* _Task instructions_
[A] Answer these questions about the kernel mailing-list thread on smp_wmb():
(i) Under which configuration setting is smp_wmb() described as a compiler barrier?
(ii) Which two operations does the thread say the compiler can reorder?
(iii) What date and time are given for the message marked #8?
[B] Pick up the kernel mailing-list thread on smp_wmb() where it stops, and carry on the quoted code diff.

* _Extract provided_
====================
And as I pointed out in this thread, smp_wmb() is a _compiler_ barrier if
and only if CONFIG_SMP=y.  The compiler can reorder list_add_rcu() and
mm_list_version++ because from it's perspective there is no dependency
between the two.  And that's entirely true except for the SMP case where
the consumer of mm_list_version is relying on the list to be updated before
the version changes.
Sean Christopherson April 6, 2020, 2:44 p.m. UTC | #8
On Mon, Apr 06, 2020 at 07:31:55AM -0700, Sean Christopherson wrote:
> On Sat, Apr 04, 2020 at 04:12:48AM +0300, Jarkko Sakkinen wrote:
> > On Fri, Apr 03, 2020 at 04:35:47PM -0700, Sean Christopherson wrote:
> > > On Sat, Apr 04, 2020 at 02:33:31AM +0300, Jarkko Sakkinen wrote:
> > > > On Fri, Apr 03, 2020 at 12:35:50PM +0300, Jarkko Sakkinen wrote:
> > > > > From: Sean Christopherson <sean.j.christopherson@intel.com>
> > > > > -	idx = srcu_read_lock(&encl->srcu);
> > > > > +	do {
> > > > > +		mm_list_version = encl->mm_list_version;
> > > > >  
> > > > > -	list_for_each_entry_rcu(encl_mm, &encl->mm_list, list) {
> > > > > -		if (!mmget_not_zero(encl_mm->mm))
====================
* _Supplied data_
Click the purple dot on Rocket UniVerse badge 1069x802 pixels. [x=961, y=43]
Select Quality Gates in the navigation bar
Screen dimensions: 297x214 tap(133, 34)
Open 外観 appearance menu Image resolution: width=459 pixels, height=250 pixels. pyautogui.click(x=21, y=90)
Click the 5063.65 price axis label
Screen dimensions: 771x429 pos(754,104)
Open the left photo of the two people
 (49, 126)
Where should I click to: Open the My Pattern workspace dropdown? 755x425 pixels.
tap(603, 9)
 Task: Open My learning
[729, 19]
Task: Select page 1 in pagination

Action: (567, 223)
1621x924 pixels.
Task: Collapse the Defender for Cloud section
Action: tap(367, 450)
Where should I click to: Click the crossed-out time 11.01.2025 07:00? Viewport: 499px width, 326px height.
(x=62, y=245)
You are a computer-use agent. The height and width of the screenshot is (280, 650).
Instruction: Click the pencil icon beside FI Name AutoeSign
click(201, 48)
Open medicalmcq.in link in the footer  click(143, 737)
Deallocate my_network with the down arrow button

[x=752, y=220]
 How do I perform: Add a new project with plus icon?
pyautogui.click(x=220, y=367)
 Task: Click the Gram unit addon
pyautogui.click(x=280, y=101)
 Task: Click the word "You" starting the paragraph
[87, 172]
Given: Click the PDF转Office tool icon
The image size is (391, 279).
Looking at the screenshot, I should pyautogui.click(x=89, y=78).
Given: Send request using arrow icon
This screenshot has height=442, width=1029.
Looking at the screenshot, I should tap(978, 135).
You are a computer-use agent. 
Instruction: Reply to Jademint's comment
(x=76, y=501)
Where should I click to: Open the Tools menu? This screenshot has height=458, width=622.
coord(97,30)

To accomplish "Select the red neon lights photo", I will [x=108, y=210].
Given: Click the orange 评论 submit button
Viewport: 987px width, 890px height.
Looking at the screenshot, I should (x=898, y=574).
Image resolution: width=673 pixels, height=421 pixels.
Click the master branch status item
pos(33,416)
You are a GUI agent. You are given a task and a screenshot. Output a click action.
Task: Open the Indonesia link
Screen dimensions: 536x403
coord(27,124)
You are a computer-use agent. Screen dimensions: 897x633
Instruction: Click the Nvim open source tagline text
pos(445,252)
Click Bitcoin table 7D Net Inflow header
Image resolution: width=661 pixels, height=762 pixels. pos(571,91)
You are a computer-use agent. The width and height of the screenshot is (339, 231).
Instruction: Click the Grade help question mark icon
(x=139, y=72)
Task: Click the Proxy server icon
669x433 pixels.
====================
* _Outputs_
[A]
(i) CONFIG_SMP=y
(ii) list_add_rcu() and mm_list_version++
(iii) April 6, 2020, 2:44 p.m. UTC

[B]
> > > > > -			continue;
> > > > > +		/* Fence reads as the CPU can reorder them. This guarantees
> > > > > +		 * that we don't access old list with a new version.
> > > > > +		 */
> > > > > +		smp_rmb();
> > > > >  
> > > > > -		down_read(&encl_mm->mm->mmap_sem);
> > > > > +		idx = srcu_read_lock(&encl->srcu);
> > > > >  
> > > > > -		ret = sgx_encl_find(encl_mm->mm, addr, &vma);
> > > > > -		if (!ret && encl == vma->vm_private_data)
> > > > > -			zap_vma_ptes(vma, addr, PAGE_SIZE);
> > > > > +		list_for_each_entry_rcu(encl_mm, &encl->mm_list, list) {
> > > > > +			if (!mmget_not_zero(encl_mm->mm))
> > > > > +				continue;
> > > > >  
> > > > > -		up_read(&encl_mm->mm->mmap_sem);
> > > > > +			down_read(&encl_mm->mm->mmap_sem);
> > > > >  
> > > > > -		mmput_async(encl_mm->mm);
> > > > > -	}
> > > > > +			ret = sgx_encl_find(encl_mm->mm, addr, &vma);
> > > > > +			if (!ret && encl == vma->vm_private_data)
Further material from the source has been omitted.